Итак, несчастный и озадаченный Тони, все еще сжимая в руках стакан и бутылку, сидел на стуле возле водяного фильтра и с беспокойством взирал на Мэри. Женщина заговорила с ним тихим печальным голосом, что заставило англичанина снова переменить свою точку зрения. Он решил, что она все-таки в здравом уме, по крайней мере сейчас.
— Я приехала сюда очень давно, — сказала Мэри, глядя на него с мольбой. — Так давно, что даже сама не помню… Мне надо было давно уехать. Не знаю, почему я этого не сделала. Не знаю, зачем я приехала. Но теперь все иначе. Совсем иначе. — Она замолчала. Ее лицо было жалостливым, а глаза преисполнены боли. — Я ничего не знаю. Я не понимаю. Почему все так получается? Я так не хотела. Но ведь он не уйдет, не уйдет. — И вдруг, резко переменившись в голосе, набросилась на Тони: — Зачем вы приехали? Покуда вас не было, все шло хорошо. — Расплакавшись, она простонала: — Он не уйдет.
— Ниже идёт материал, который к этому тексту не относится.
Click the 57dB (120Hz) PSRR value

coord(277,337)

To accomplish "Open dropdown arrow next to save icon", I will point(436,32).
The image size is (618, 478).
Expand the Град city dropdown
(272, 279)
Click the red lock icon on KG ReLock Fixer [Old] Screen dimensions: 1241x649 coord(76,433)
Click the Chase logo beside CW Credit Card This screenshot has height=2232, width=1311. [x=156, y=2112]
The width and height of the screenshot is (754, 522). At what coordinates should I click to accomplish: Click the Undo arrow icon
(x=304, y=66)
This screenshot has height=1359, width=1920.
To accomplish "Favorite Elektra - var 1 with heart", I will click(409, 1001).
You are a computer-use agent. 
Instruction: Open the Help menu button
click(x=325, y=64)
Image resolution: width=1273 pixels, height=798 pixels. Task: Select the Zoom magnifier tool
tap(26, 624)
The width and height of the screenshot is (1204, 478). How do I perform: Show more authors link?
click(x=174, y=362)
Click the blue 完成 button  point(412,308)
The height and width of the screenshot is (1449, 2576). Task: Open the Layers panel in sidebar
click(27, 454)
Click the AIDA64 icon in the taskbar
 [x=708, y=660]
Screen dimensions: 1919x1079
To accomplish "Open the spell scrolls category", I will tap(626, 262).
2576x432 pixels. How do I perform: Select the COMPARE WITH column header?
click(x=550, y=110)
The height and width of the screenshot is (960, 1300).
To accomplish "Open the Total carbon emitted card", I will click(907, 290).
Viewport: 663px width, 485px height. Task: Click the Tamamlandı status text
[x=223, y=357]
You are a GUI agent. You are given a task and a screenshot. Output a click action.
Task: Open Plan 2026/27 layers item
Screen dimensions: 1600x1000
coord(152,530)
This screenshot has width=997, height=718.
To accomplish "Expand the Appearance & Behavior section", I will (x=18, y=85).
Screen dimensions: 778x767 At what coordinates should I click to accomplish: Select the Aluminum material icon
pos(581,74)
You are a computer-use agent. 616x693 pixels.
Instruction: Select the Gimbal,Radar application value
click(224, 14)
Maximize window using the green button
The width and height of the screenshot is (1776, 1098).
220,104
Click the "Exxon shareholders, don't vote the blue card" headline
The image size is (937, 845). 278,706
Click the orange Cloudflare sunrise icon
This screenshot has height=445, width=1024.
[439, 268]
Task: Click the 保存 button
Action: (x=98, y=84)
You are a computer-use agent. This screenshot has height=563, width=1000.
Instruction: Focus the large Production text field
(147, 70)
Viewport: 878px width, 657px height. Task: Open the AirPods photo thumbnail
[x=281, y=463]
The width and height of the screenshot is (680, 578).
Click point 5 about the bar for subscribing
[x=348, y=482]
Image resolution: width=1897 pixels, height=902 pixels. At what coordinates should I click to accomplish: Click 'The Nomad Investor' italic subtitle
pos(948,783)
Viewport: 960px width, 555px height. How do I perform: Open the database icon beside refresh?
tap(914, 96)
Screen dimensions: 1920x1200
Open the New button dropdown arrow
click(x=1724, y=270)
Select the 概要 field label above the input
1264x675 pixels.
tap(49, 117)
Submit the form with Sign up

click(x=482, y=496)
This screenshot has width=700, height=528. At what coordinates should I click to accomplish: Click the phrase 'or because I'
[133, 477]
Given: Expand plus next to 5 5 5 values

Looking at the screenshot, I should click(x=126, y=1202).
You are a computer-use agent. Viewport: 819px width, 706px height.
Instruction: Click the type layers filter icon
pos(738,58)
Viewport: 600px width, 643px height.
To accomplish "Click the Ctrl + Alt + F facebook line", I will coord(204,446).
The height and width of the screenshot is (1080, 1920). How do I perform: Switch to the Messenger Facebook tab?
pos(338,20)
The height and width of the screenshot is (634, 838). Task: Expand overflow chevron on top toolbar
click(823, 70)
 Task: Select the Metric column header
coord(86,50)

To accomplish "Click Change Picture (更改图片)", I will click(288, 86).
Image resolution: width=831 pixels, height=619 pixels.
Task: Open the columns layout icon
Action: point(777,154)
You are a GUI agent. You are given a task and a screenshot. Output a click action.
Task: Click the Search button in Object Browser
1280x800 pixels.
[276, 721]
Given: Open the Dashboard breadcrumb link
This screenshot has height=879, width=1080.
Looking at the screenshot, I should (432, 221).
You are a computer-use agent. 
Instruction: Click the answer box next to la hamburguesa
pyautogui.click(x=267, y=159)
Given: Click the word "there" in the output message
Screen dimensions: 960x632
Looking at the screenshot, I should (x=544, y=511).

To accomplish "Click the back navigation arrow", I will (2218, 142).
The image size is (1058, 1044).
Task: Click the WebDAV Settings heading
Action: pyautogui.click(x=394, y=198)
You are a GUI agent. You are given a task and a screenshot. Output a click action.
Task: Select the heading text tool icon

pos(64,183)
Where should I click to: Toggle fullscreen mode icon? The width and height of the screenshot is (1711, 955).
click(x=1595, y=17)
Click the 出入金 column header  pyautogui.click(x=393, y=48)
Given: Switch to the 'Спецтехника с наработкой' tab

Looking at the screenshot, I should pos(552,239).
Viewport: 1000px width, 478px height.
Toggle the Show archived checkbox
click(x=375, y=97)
Тони вскочил, собираясь подойти к собеседнице, сейчас его переполняла лишь жалость, а о чувстве неловкости он позабыл. Что-то заставило его обернуться. На пороге стоял слуга, Мозес, и смотрел на них, а на его лице была написана злоба.
— Прочь! — бросил Тони. — Немедленно пошел прочь! — Он обхватил рукой Мэри за плечи. Женщина вся съежилась, впившись ногтями ему в кожу.
— Уходи! — неожиданно сказала она туземцу из-за плеча Тони. Англичанин понял — Мэри пытается отстоять свои права и, воспользовавшись им в качестве прикрытия, вернуть утраченную власть. Сейчас она напоминала ребенка, который пытается вызывающе себя вести со взрослым.
— Мадам хочет, чтобы я ушел? — тихо спросил слуга.
— Да, уходи.
— Мадам хочет, чтобы я ушел из-за этого нового хозяина?
Тони бросился к двери. Дело было не в самих словах, а в тоне, которым Мозес их произнес.
— Убирайся, — проговорил англичанин, чуть ли не задыхаясь от ярости, — убирайся, пока я тебя отсюда не вышвырнул.
Смерив Тони долгим злобным взглядом, туземец ушел. Потом вернулся. Проигнорировав молодого человека, он обратился к Мэри:
— Мадам уезжает с фермы, да?
— Да, — слабым голосом ответила Мэри.
— Мадам никогда не приедет?
— Нет, нет, нет! — выкрикнула она.
— А этот новый хозяин тоже уезжает?
— Нет! — завопила она. — УЙДИ ЖЕ!
— Ты уйдешь или нет? — заорал Тони. Он был готов убить туземца: вцепиться ему в горло и вытрясти из него жизнь.
И тут Мозес исчез. Они услышали, как он прошел через кухню и выбрался на задний двор. Дом опустел. Мэри всхлипнула, прикрыв лицо руками.
— Он ушел, — закричала она, — ушел, ушел! — Мэри испытывала невероятное, до истерики, облегчение. Вдруг она оттолкнула стоявшего рядом с ней Тони и, словно безумная, прошипела: — Это вы его прогнали! Теперь он не вернется. Сперва все было хорошо, а потом явились вы! — С этими словами она разрыдалась.
Тони сидел, обхватив ее рукой, утешая. «Что я скажу Тернеру?» — только и думал сейчас он. А что он мог сказать? Лучше было обо всем молчать. Дик и так уже почти рехнулся от переживаний. Будет жестоко что-либо ему рассказывать, да и, впрочем, осталось всего два дня, а потом Тёрнеры уедут с фермы.